SARAH CYNTHIA SYLVIA STOUT WOULD NOT TAKE THE GARBAGE OUT
Shel Silverstein – 1969
Luckily people do not generally have the waste building up in their homes that Sarah Cynthia Sylvia Stout allowed. Although, wow those parents must have been determined to not give in when she did not take the garbage out!
But, what if?
What if we didn’t even have the option to put our garbage out every week?
If you take the somewhat silly, hypothetical situation that Shel Silverstein created and ask the serious question, there are plenty of ways to deal with all the garbage that piles up in her home and eventually across the country. It’s called composting, plus reducing, reusing, recycling.
photo credit: D’Arcy Norman
In the past 30 years, the amount of municipal solid waste has grown by 60% – surpassing 254 million tons per year, according to the EPA. Americans produce about 243 million tons of waste, or about 4.3 pounds of waste per person every single day.
That is ridiculous.
Those numbers make Wall-E look not so unbelievable as a potential future. I only hope that this generation coming of age and the one after that really are learning from the mistakes of the past. I wrote a high school essay that I remember to this day that all kids have to make their own mistakes. They can’t take their parent’s word for it.

______________________________

- EXERCISE 1:
According to the Sarah Cynthia Sylvia Stout post, how many pounds of waste does each American produce every day?
- EXERCISE 2:
Could you condense the paragraph of the Sarah Cynthia Sylvia Stout post that begins "If you take the somewhat silly" into one shorter sentence that keeps its main facts?

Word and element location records
______________________________

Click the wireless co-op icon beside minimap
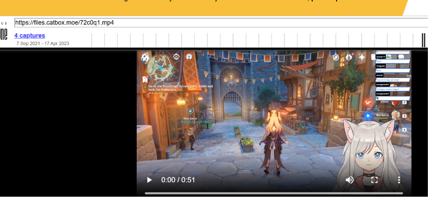The image size is (428, 197). tap(189, 56)
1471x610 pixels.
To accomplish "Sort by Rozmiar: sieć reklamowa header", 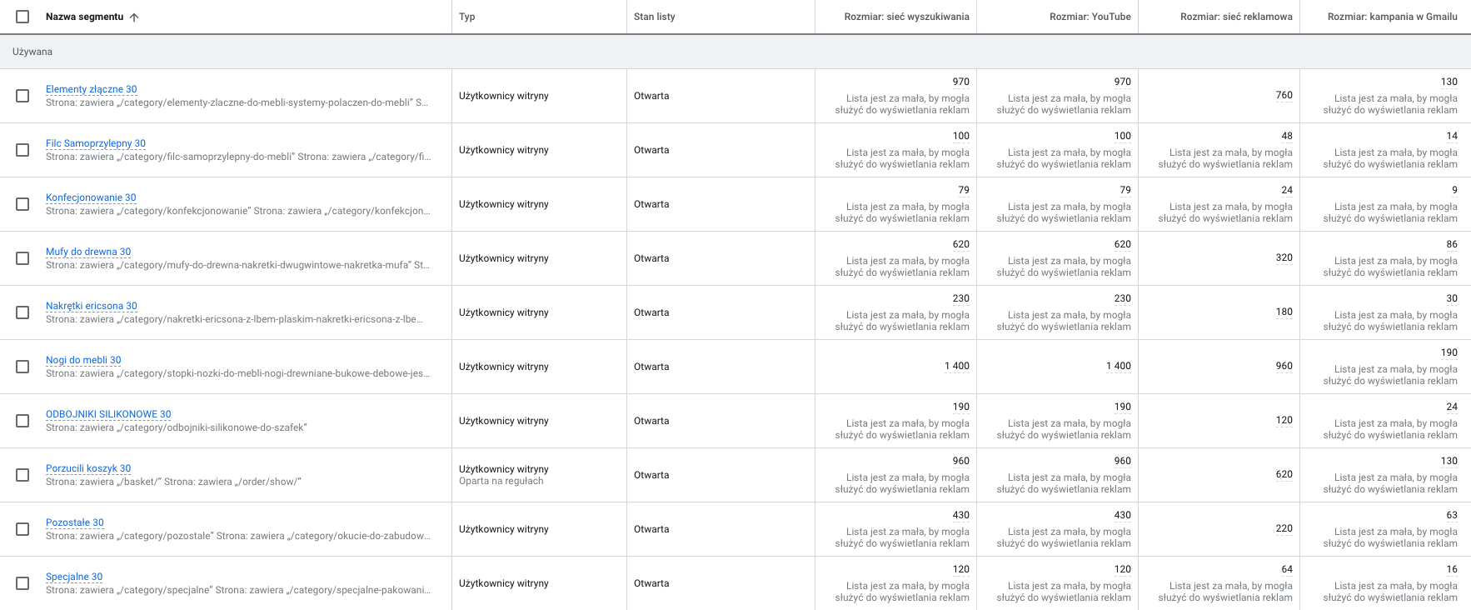I will coord(1236,17).
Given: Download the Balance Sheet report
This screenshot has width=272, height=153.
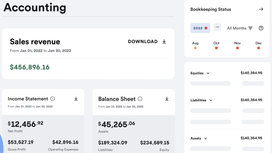Looking at the screenshot, I should [167, 99].
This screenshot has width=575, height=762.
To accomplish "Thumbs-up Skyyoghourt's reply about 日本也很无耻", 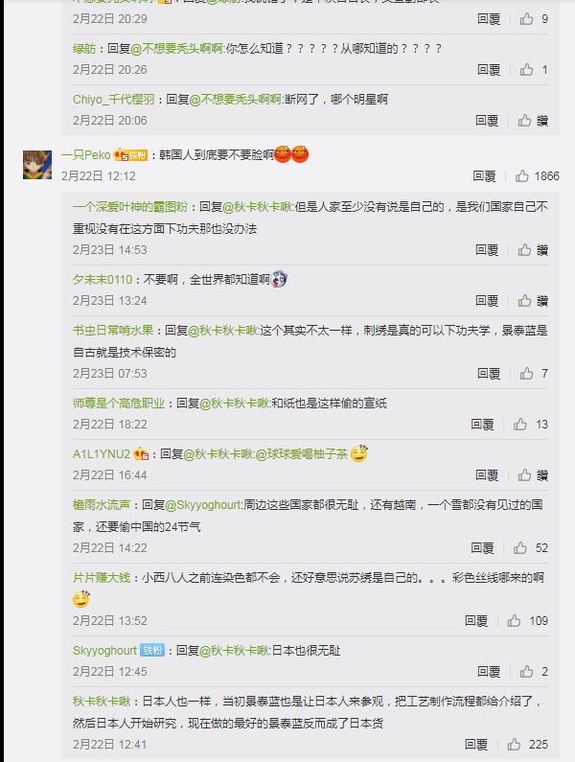I will (x=526, y=672).
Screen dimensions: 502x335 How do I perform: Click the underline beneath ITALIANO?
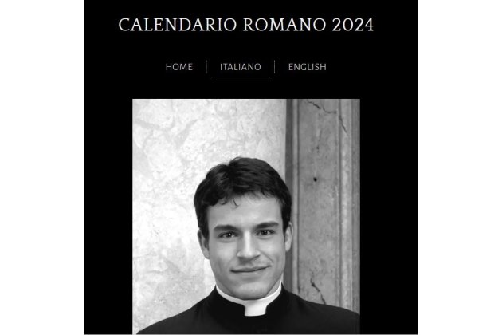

______________________________

- CORRECT ANSWER 1:
About 4.3 pounds.

- CORRECT ANSWER 2:
Asking a serious question about Shel Silverstein's silly hypothetical shows many ways to handle the garbage piling up in her home and across the country: composting, reducing, reusing and recycling.